• Selected text:

■ ■ ■

Music is exactly the film you DO NOT make about people with autism.
Published on June 3, 2021
Rating 1 /5
Sia (hopefully) made her directorial debut with the best of intentions. She probably wanted to make a meaningful and emotional film that focuses on the neurodivergent while also being an excuse to showcase her wild visions of music videos. The end result, however, is yet another disability drama that sets back representation of autism in film, which is already failing pretty hard with such recent films as The Fanatic and The Night Clerk.
The titular character of Music (yes, that’s her real name apparently) is a girl with autism who retreats into her headphones of music to cope while she stims. The film, however, portrays these actions as much different in their intentions. While Music listens to music, the audience is treated to what seems like a music video inside her head, where Music’s many spasms and stimming actions are portrayed less like means of maintaining herself and more like expressionist dance moves. In other words, Sia looked at how people with autism sometimes move and thought “hey, that’d make a great dance.”
But that’s just one example in a long line of missteps in portraying autism from a film riddled with stereotypes and false notions. This is especially present during the inciting incident where Music’s grandmother and caregiver dies with Music taking little notice of her death. This makes the provably false claim that autistic people are not only unaware of all social cues but unemotional about such ordeals as death. This has been disproven through tons of studies and apparently still has to be dispelled when it’s still being used in this film.

■ ■ ■

Source records
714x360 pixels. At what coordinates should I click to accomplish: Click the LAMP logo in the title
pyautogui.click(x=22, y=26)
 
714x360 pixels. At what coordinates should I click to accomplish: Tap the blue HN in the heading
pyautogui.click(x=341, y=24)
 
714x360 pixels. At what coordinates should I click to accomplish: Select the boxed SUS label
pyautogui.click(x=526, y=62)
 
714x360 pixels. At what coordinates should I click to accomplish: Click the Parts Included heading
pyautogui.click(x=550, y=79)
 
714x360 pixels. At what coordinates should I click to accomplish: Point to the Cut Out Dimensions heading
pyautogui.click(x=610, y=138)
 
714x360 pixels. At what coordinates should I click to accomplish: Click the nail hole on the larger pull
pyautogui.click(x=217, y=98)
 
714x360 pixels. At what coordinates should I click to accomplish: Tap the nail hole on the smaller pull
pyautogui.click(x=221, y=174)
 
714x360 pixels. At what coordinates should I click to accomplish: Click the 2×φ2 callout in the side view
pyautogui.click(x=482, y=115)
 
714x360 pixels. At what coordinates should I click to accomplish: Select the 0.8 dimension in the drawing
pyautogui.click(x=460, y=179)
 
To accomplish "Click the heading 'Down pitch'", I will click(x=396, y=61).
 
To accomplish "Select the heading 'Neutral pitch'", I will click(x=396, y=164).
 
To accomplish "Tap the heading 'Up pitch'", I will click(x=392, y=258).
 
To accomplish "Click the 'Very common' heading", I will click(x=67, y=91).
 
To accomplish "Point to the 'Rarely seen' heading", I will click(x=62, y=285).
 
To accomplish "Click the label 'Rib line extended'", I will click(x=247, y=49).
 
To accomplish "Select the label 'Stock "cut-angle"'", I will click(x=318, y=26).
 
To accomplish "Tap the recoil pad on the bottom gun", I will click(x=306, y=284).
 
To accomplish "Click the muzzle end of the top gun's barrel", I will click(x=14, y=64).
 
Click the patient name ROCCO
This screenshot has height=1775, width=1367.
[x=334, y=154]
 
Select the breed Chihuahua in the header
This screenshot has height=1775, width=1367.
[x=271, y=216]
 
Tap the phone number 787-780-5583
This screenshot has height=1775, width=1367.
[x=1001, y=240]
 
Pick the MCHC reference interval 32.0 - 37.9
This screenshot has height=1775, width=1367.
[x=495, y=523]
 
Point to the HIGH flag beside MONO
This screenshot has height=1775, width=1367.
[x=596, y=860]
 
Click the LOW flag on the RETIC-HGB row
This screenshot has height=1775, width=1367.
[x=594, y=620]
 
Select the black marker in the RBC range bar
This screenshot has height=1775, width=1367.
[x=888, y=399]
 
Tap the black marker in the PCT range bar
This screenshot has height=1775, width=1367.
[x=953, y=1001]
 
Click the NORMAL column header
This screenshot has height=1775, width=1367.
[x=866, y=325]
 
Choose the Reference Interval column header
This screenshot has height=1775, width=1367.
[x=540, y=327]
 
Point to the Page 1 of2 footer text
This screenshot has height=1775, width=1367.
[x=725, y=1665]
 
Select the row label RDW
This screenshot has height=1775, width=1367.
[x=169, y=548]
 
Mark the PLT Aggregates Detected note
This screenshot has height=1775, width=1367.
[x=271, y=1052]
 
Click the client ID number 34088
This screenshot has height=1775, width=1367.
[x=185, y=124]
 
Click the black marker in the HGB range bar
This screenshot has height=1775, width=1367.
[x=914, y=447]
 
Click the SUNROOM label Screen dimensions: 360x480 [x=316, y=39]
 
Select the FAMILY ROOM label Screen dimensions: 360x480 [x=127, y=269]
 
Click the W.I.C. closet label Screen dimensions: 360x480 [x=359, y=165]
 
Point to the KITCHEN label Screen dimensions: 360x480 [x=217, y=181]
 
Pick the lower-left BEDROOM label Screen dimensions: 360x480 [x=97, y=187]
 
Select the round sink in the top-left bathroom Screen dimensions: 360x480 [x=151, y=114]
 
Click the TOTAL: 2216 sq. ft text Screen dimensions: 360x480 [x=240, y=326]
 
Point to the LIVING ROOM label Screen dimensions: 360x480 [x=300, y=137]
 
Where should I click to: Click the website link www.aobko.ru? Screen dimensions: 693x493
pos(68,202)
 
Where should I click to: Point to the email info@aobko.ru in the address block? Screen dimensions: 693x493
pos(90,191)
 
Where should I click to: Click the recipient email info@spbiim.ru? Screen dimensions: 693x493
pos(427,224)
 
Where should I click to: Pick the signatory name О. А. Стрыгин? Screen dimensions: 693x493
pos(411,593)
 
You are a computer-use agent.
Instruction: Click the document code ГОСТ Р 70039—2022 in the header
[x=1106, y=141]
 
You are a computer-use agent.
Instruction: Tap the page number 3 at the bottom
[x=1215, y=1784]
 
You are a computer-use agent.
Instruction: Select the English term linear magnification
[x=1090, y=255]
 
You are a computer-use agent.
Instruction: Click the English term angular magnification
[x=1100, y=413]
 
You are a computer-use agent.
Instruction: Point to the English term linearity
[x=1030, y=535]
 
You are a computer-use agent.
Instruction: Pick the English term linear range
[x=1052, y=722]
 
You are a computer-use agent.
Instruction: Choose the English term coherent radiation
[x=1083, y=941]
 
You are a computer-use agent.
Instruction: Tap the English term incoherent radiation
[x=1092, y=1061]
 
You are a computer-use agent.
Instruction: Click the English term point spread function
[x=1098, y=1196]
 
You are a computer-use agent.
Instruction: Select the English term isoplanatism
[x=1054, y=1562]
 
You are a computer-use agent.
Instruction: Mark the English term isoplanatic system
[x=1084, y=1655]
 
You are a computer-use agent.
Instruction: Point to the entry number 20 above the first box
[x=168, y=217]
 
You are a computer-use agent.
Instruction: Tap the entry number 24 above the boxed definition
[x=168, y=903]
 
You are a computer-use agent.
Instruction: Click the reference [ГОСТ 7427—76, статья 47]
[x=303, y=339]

■ ■ ■

• Requirement 1:
Write out the passage of the review of Music that starts with "But that’s just" and goes on through "in this film.".
• Requirement 2:
Continue the review of Sia's film Music from the point where it stops.
The items are separate material and have no connection to the film review.

• Task result 1:
But that’s just one example in a long line of missteps in portraying autism from a film riddled with stereotypes and false notions. This is especially present during the inciting incident where Music’s grandmother and caregiver dies with Music taking little notice of her death. This makes the provably false claim that autistic people are not only unaware of all social cues but unemotional about such ordeals as death. This has been disproven through tons of studies and apparently still has to be dispelled when it’s still being used in this film.

• Task result 2:
Anyway, Music is soon given over to her relation to Kazoo (wow, these names), a drug dealer who wants nothing to do with Music as she can’t handle her. Kazoo doesn’t know how to handle Music’s tantrums and instead relies on the black neighbor who has experience with the girl and knows how to calm her down. It’s just too bad Kazoo is getting bad advice as the neighbor says the only way to calm Music down is to “smother her with love.” In other words, hold her down. Again, this has been proven over and over again that this action does not de-escalate a situation and only makes episodes of violent fits even worse. The film, however, says this action is right and will proceed to pull it several times whenever Kazoo needs to calm Music.
And what is all this in service of? Music videos? Family drama? A shameless and tone-deaf Sia cameo? It’s this bitter usage of the film to treat autism as a crutch for sentimental leanings when it clearly seems that the huge focus for Sia was the production design and staging of her music videos. But if that’s her focus, why drag autism through the mud when she clearly doesn’t know what she’s talking about? Sia has stated that she did about three years' worth of research on autism to portray it on screen, a claim that is both surprising and doubtful given what she has placed on the screen. She somehow managed to avoid the research on emotional responses and restraints as these deeply misguided depictions still ended up in the film.
It’s near impossible to talk about the film outside of this gross depiction of the condition. Believe me, I tried to divorce myself and merely watch the film without taking notice of the off interpretation of autism but the film is still riddled with all sorts of egregious problems. The film features such aged tropes of the magical black friend who only exists to help and an Asian character only present to say nothing and then die. The cameo by Sia falls flat and the musical sequences, elaborate as they may be, just didn’t do anything for me, especially since all of them continuously remind you of these deeply flawed depictions of people.
Music is exactly the film you DO NOT make about people with autism. I’d like to think we’ve come a long way since the more shameful disability dramas where autism was always portrayed through children as being a burden on the parents. There have been some strong representations of autism in films such as The Accountant and Power Rangers. Those films showcased how far we’ve come. Music showcases just how NOT far we’ve come.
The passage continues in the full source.